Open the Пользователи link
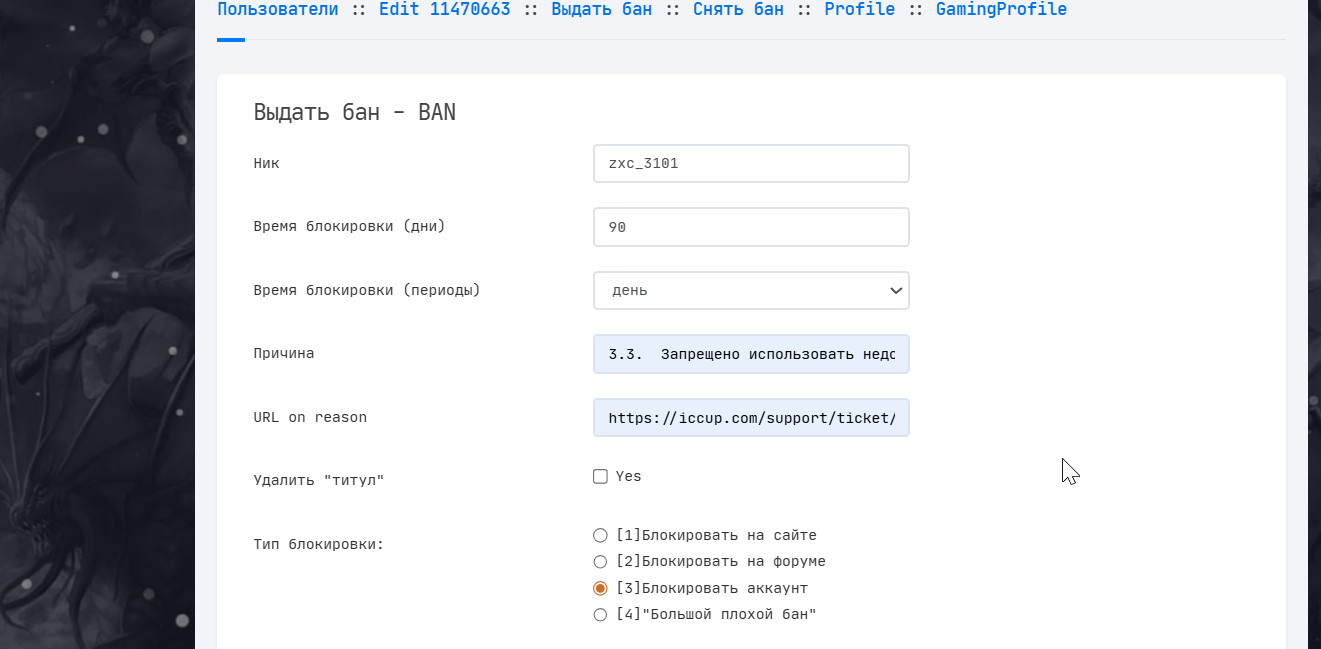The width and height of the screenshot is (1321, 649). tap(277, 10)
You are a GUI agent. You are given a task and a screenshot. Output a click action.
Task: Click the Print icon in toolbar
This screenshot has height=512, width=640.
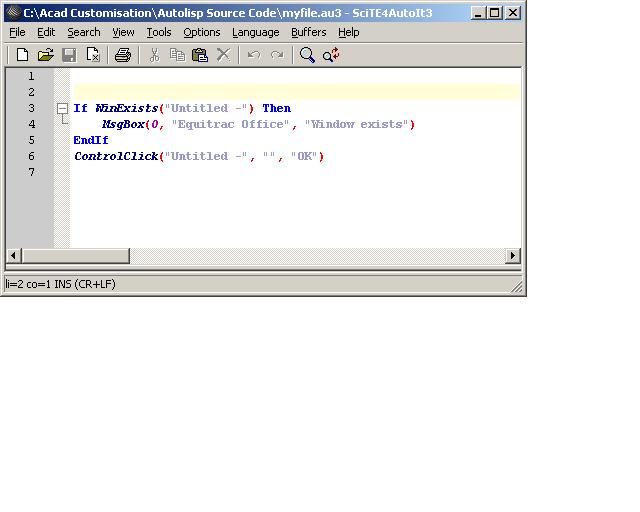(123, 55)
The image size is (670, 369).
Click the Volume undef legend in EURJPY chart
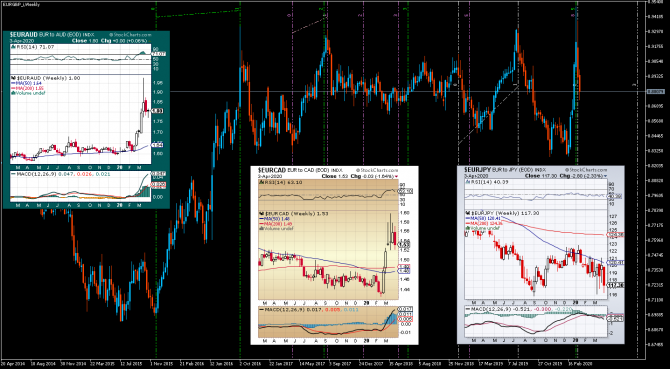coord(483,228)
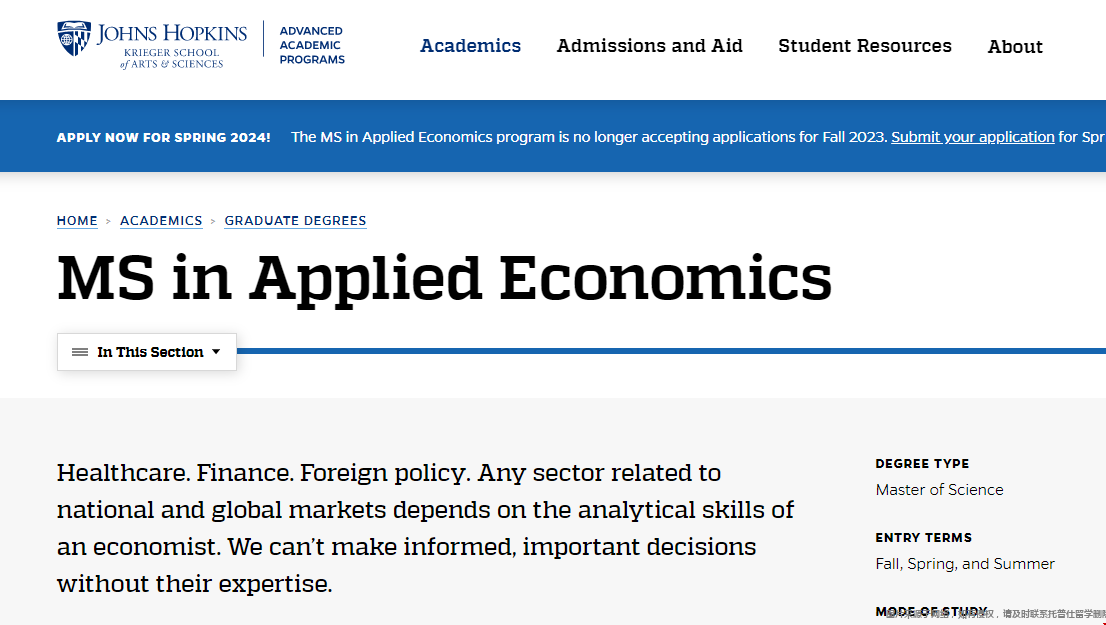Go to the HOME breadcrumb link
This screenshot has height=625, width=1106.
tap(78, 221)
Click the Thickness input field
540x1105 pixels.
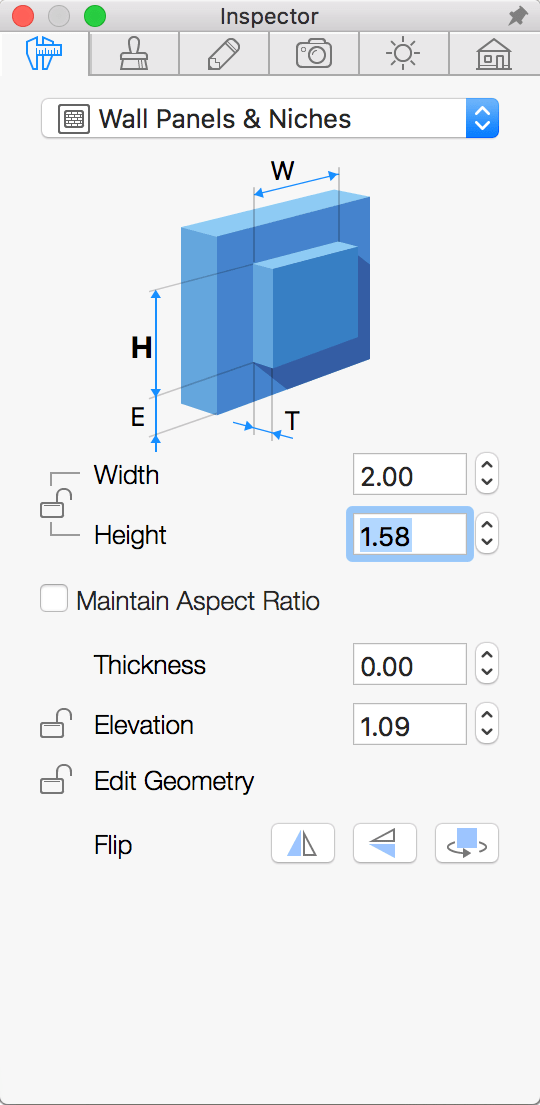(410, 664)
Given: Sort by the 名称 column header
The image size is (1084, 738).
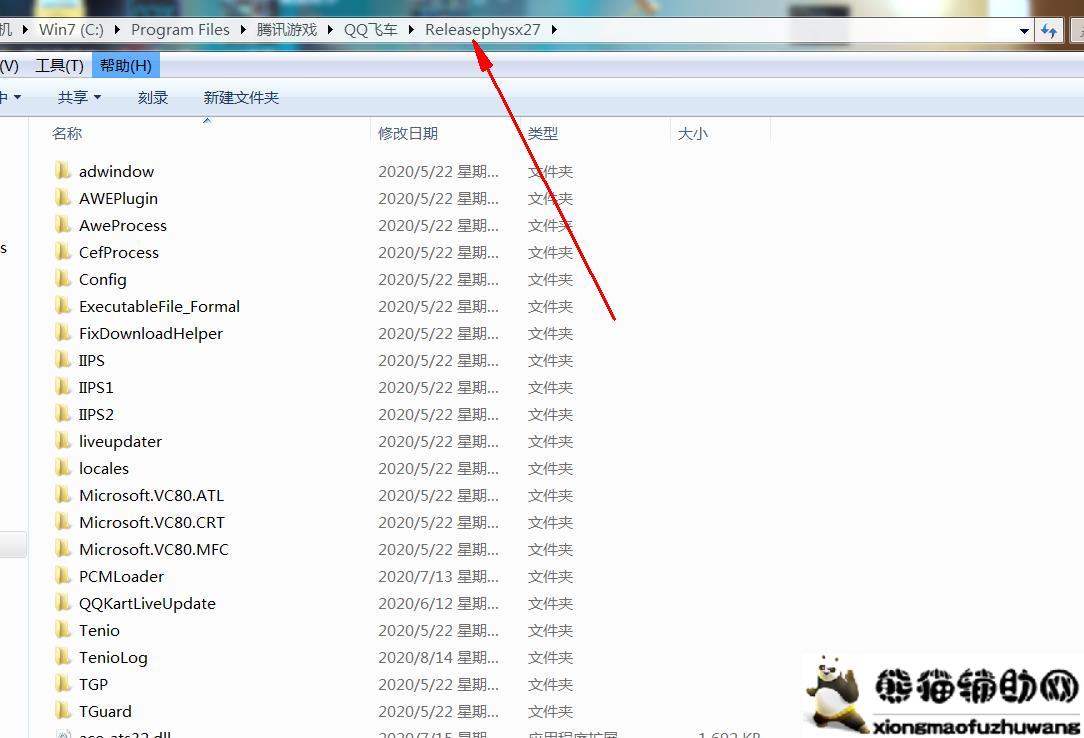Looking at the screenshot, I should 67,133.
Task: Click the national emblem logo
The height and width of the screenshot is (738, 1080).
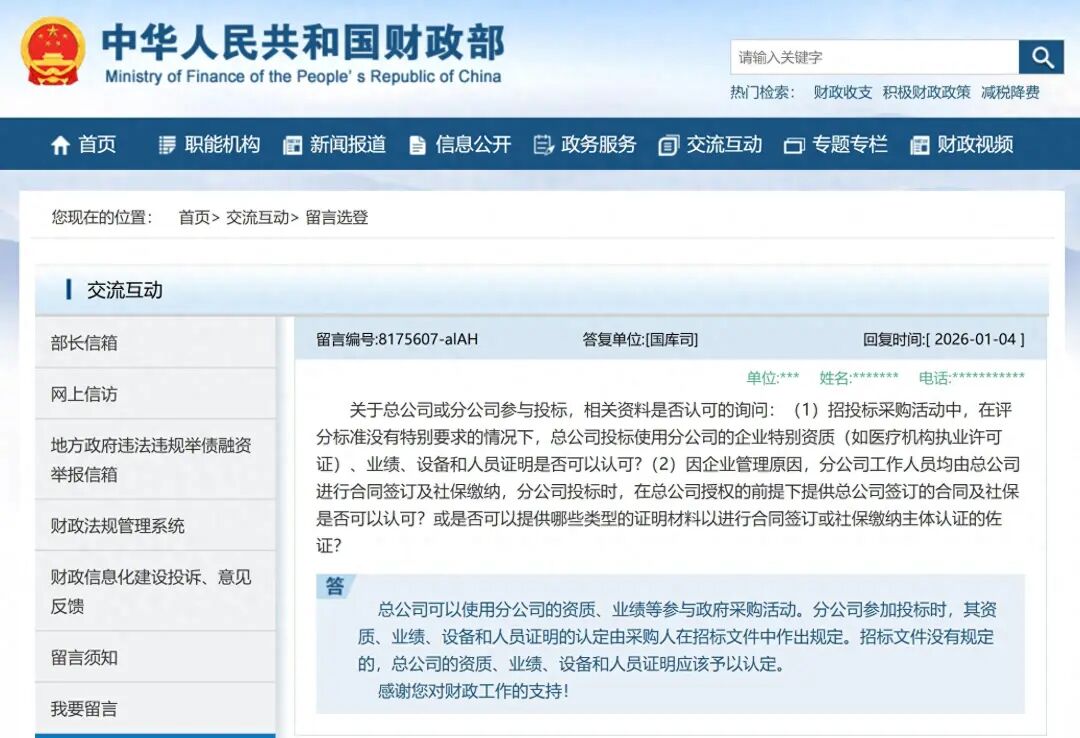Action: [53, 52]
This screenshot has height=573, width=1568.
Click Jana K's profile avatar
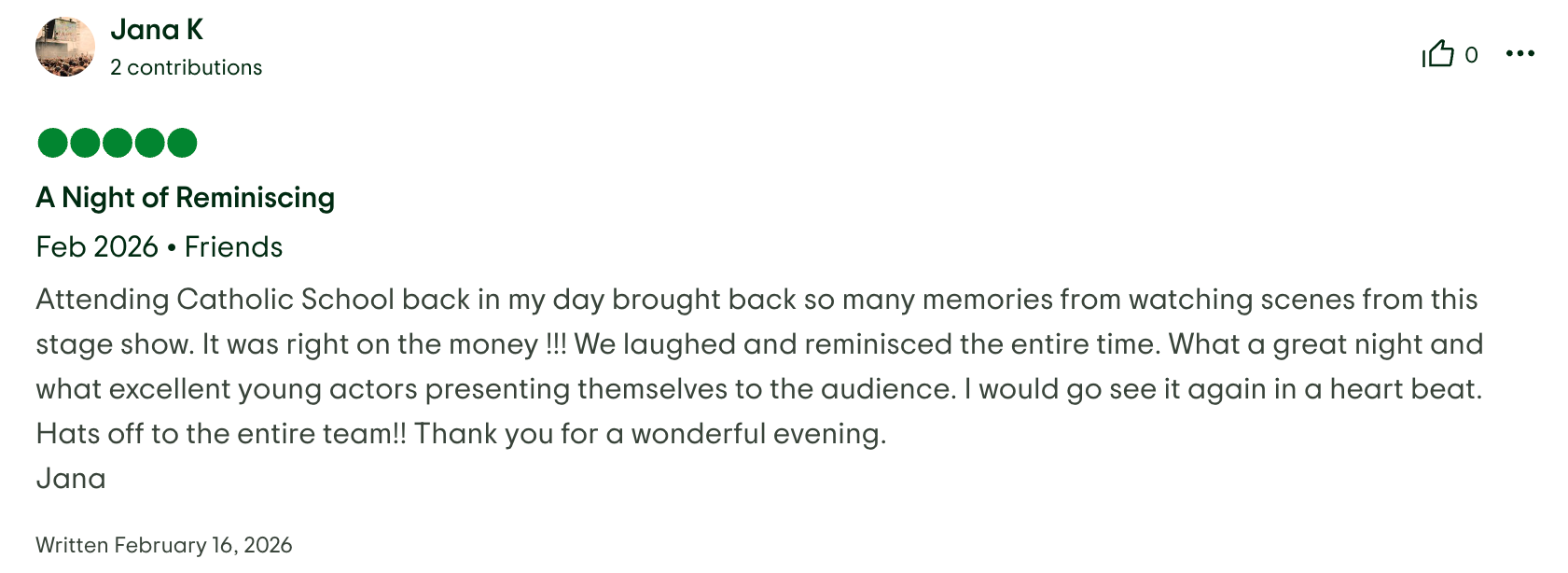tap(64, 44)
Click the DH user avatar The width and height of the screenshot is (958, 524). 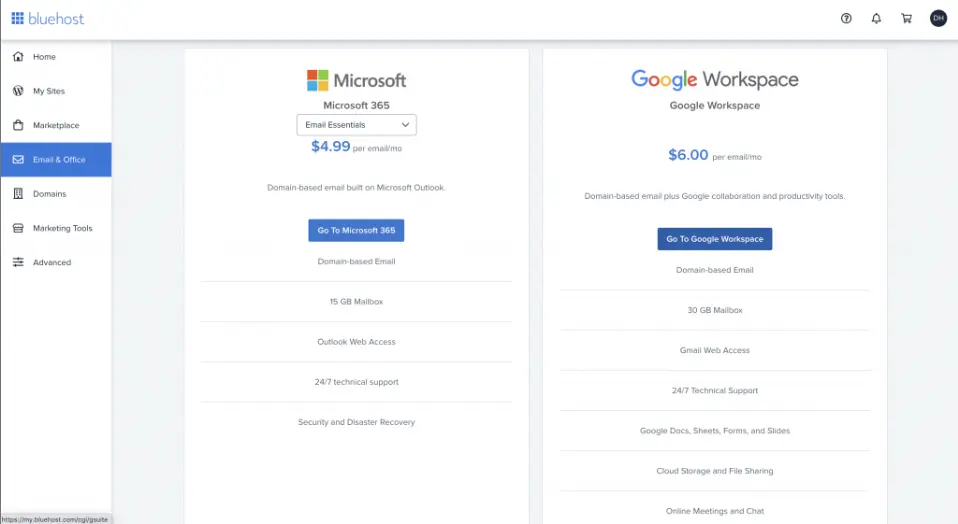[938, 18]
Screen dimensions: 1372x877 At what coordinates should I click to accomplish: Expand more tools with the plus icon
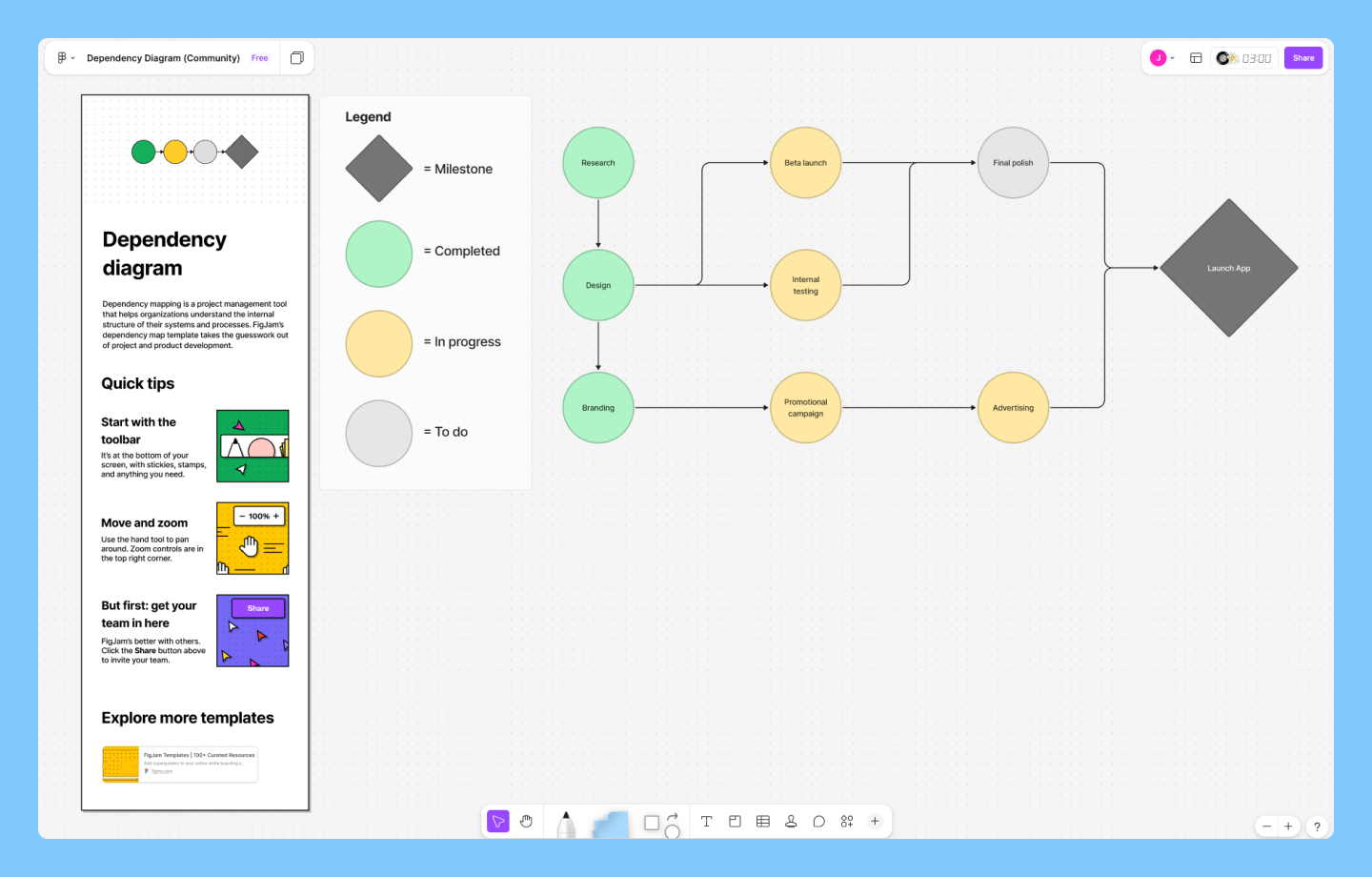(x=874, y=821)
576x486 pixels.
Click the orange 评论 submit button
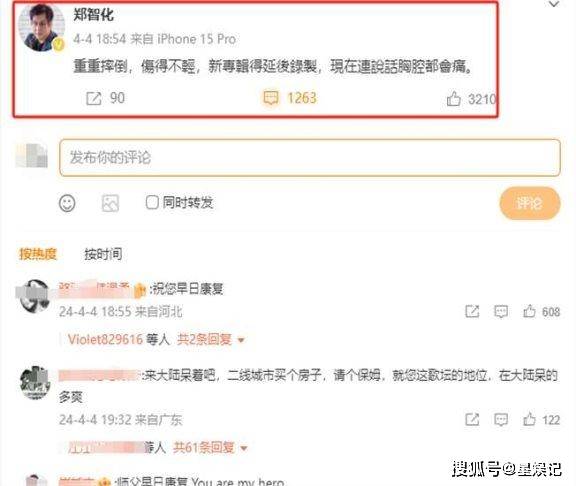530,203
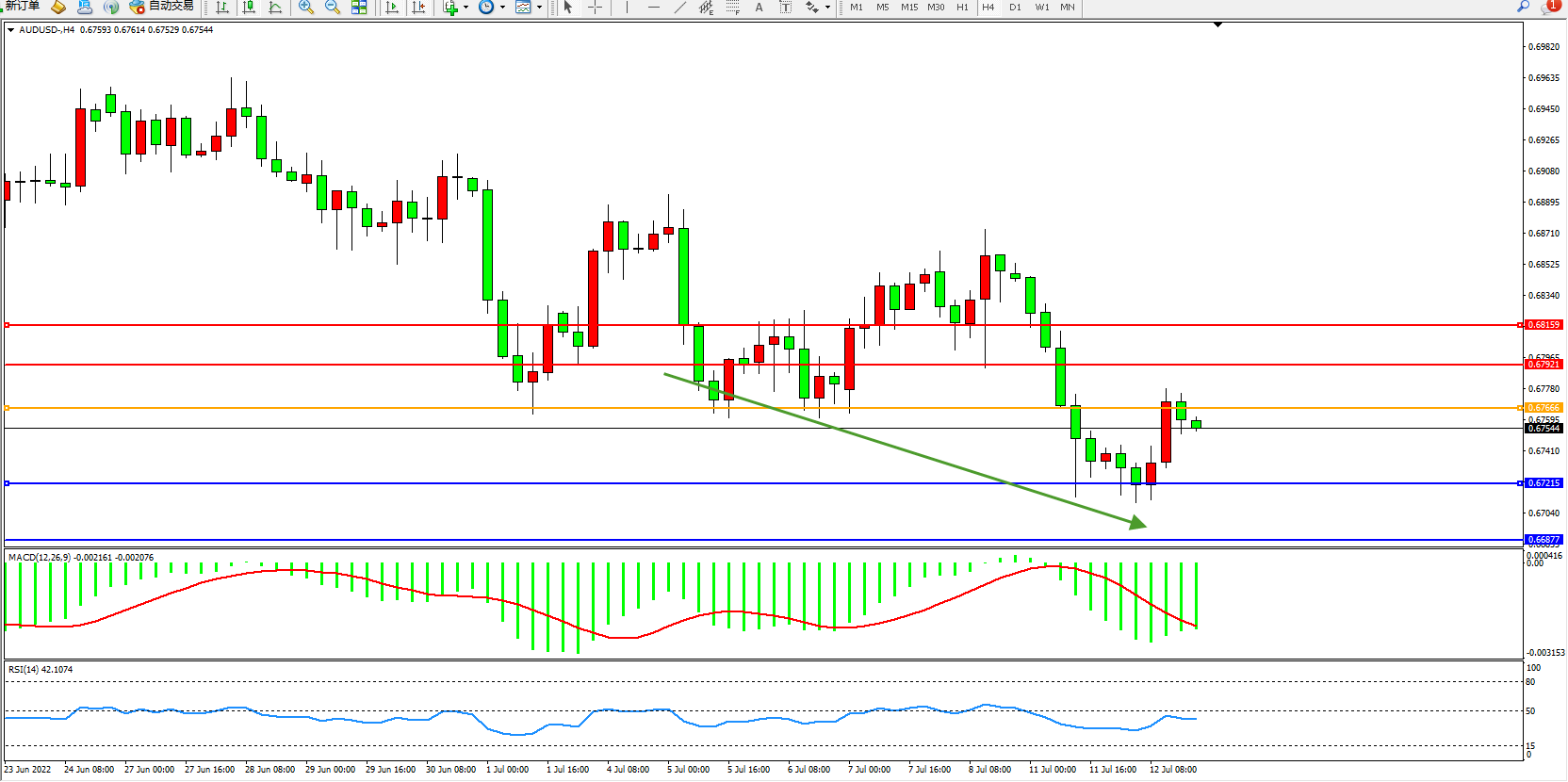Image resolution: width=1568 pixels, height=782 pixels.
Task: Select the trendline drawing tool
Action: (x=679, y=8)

→ WHAT YOU WILL DO: Out of the records above, return only the lines from the one with "The image size is (670, 369)." through the one with "Given: Sort by the 名称 column header", exactly, and none of the pictures.

→ RESULT FOR THIS EXERCISE:
The image size is (670, 369).
Click the Volume undef legend in EURJPY chart
coord(483,228)
Go to the HOME breadcrumb link
This screenshot has height=625, width=1106.
tap(78, 221)
Click the Thickness input field
540x1105 pixels.
(410, 664)
Given: Sort by the 名称 column header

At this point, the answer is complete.